Indeed, part of what attracted people to The Trim Shop here on West Peachtree and kept them coming back was the tale of Eli Sotto himself, a Holocaust survivor with a classic American success story first chronicled in The Atlanta Journal-Constitution in May 2005.

At the time, Sotto was facing eviction from the old Peachtree Medical Building, the place he’d called home since 1953, to make room for progress. Conor McNally of the Novare Group planned more residential construction, and Sotto and the building’s nine other tenants had less than 30 days to move.

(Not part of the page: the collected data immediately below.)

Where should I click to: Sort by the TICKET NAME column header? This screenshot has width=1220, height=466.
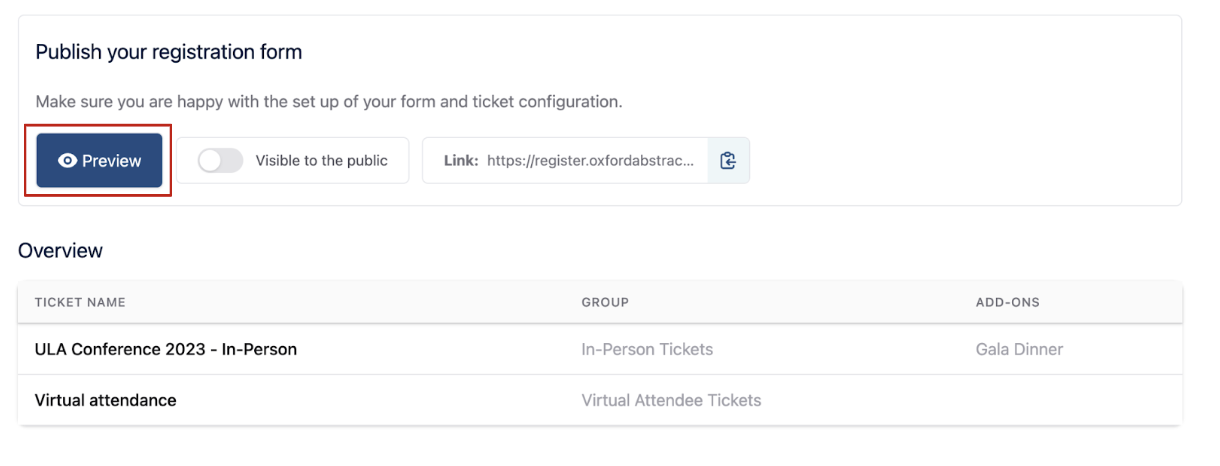pyautogui.click(x=80, y=302)
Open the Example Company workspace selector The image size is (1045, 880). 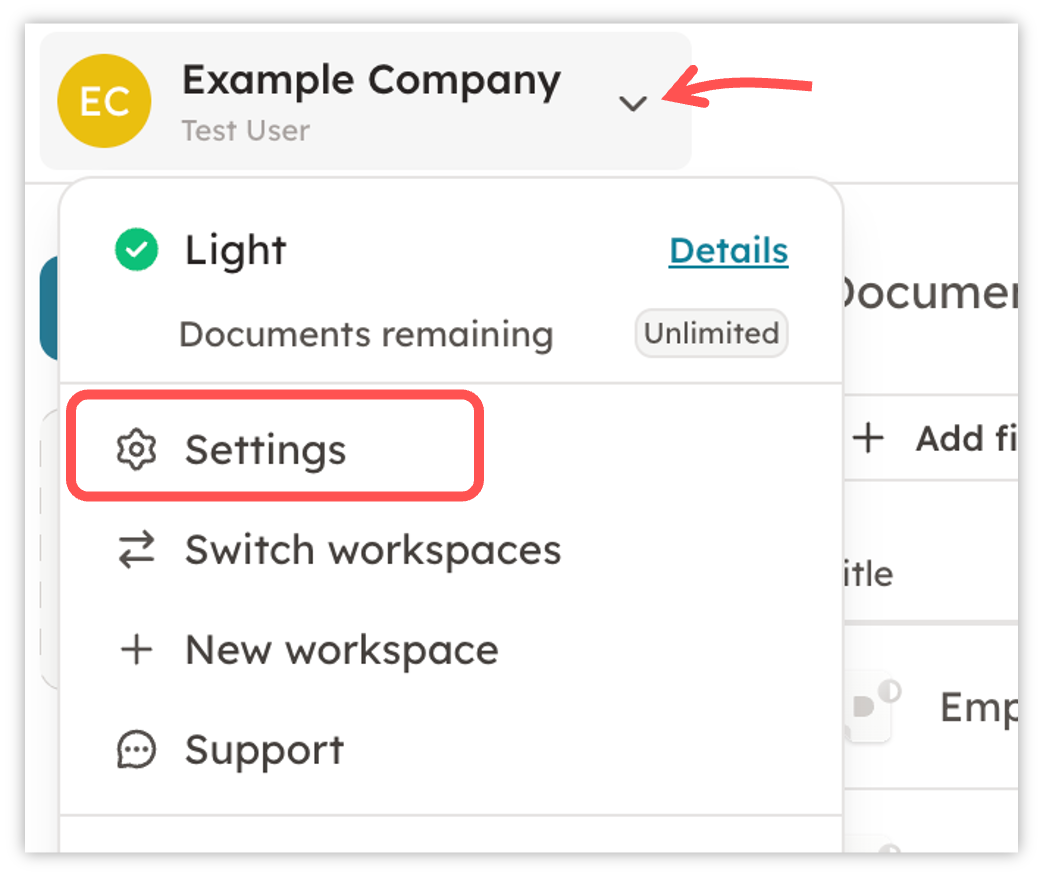366,101
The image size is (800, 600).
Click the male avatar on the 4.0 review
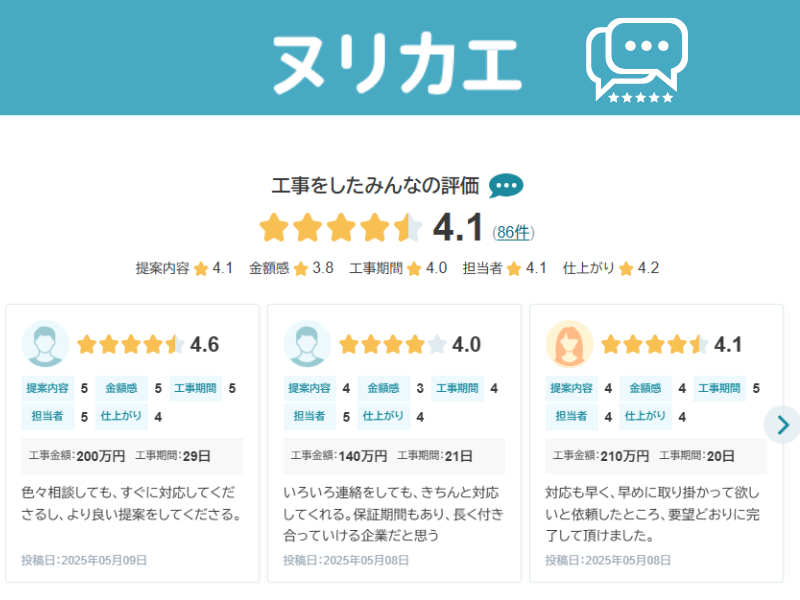(307, 344)
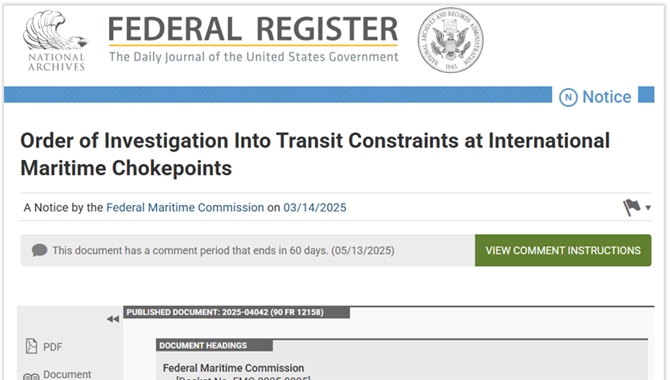Open the PDF text link

[x=53, y=347]
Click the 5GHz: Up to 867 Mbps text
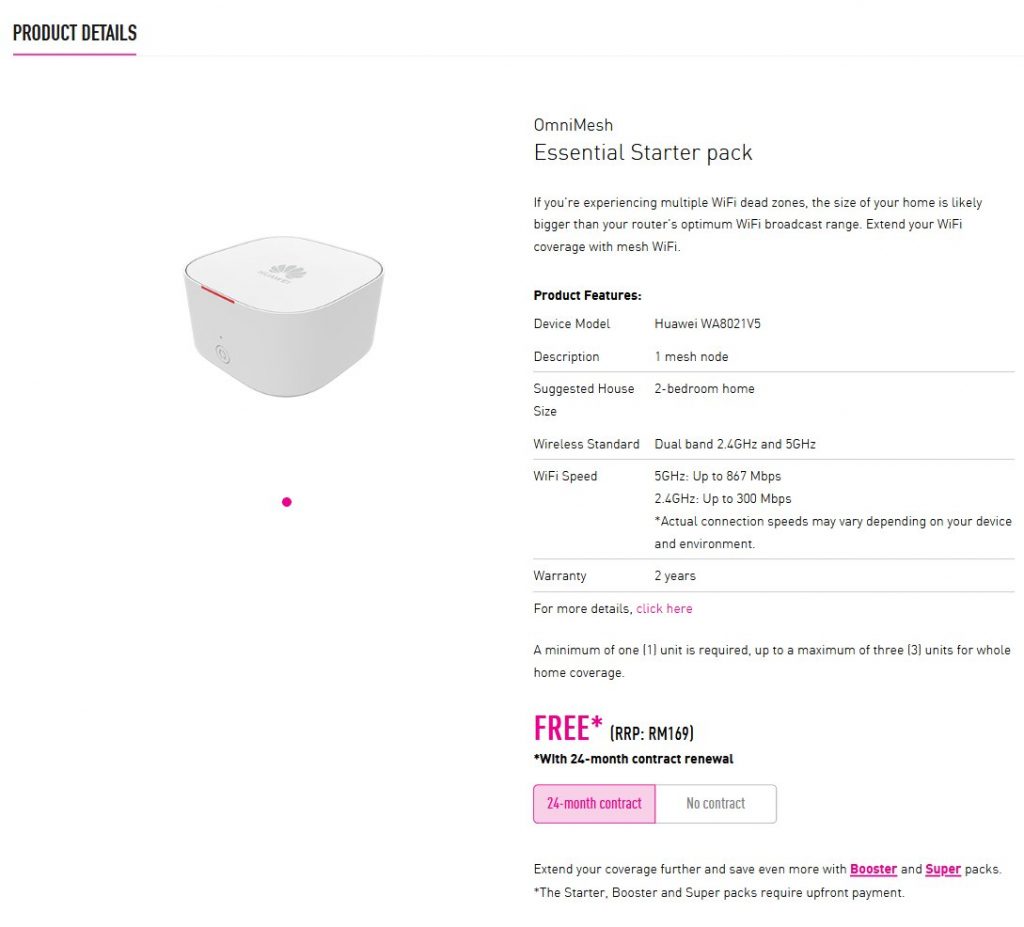The height and width of the screenshot is (927, 1024). [718, 476]
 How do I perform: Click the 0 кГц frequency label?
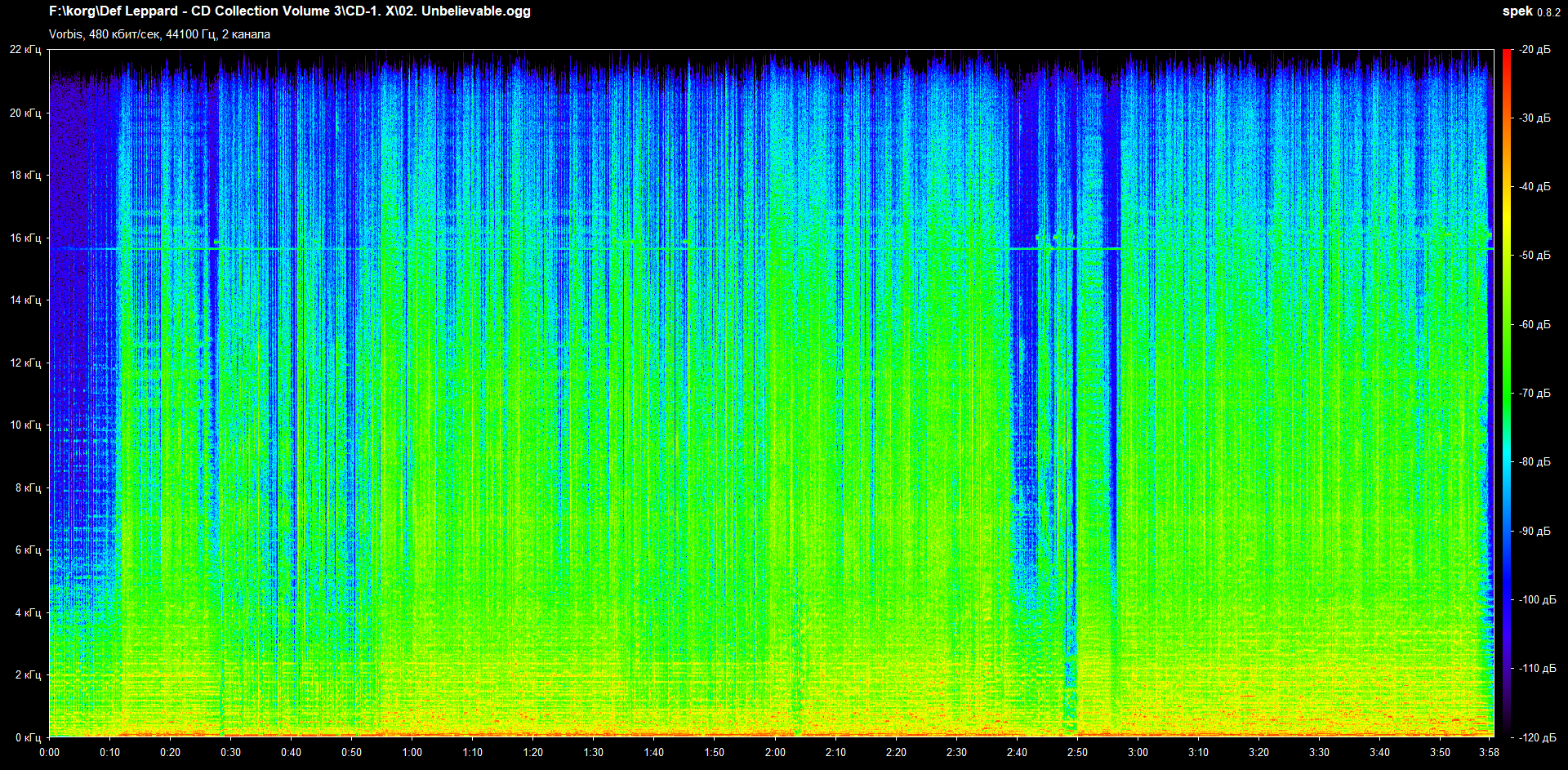coord(29,737)
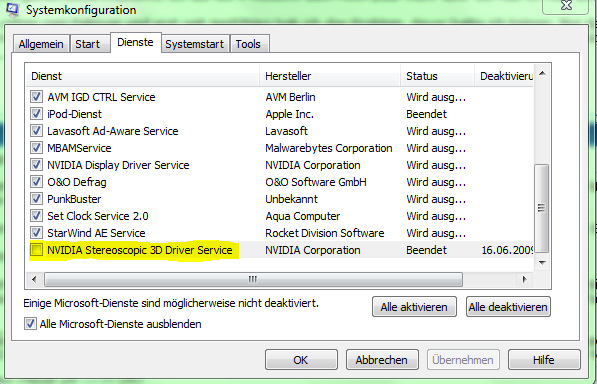Screen dimensions: 597x384
Task: Click the horizontal scrollbar right arrow
Action: [x=524, y=280]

“It was bad,” Sotto said at the time.

McNally knew Eli’s story, that he was part of the fabric that made Midtown Midtown. When he stopped by one day, Sotto saw a way out. Could he stay a little longer, just until he could find another location, he asked?

The answer was yes. He could stay until Nov. 30.

Sotto’s story in Atlanta began in 1953, 13 years after the Italians declared war against his native Greece during World War II.

He was 16, one of thousands of Jews ordered to the town square, then put to work building an airfield. Eventually, he was taken to Auschwitz, where his parents and four sisters, including his twin, were sent to their deaths in the gas chamber.

Sotto and his brothers, Charles and Isaac, were all that remained of his family.

After several narrow escapes from the gas chambers, Sotto and other prisoners were liberated by Russian and American soldiers. At one point, they were put on trains in Czechoslovakia when Sotto spotted nuns and Red Cross workers, jumped from the train and, feigning illness, landed in a Catholic hospital in Prague.

Two weeks later, the European phase of World War II ended, and Sotto finally arrived back home in Thessaloniki. His brother Charles had died in a camp. Isaac survived.

Sotto met and married another Holocaust survivor, Lucy Levy, and the couple applied in 1948 to come to the United States, which they did in 1952. They arrived in Atlanta in 1953 with only the barber skills Eli’s father had taught him. He landed his first job at a shop downtown on Georgia Avenue before moving that year to 849 Peachtree St.

Although the building changed hands four times over the years, Sotto remained, growing a clientele that included former Atlanta Mayor Maynard Jackson, former Gov. Roy Barnes and television host Bert Parks.

Even as customers lost their hair, they came back.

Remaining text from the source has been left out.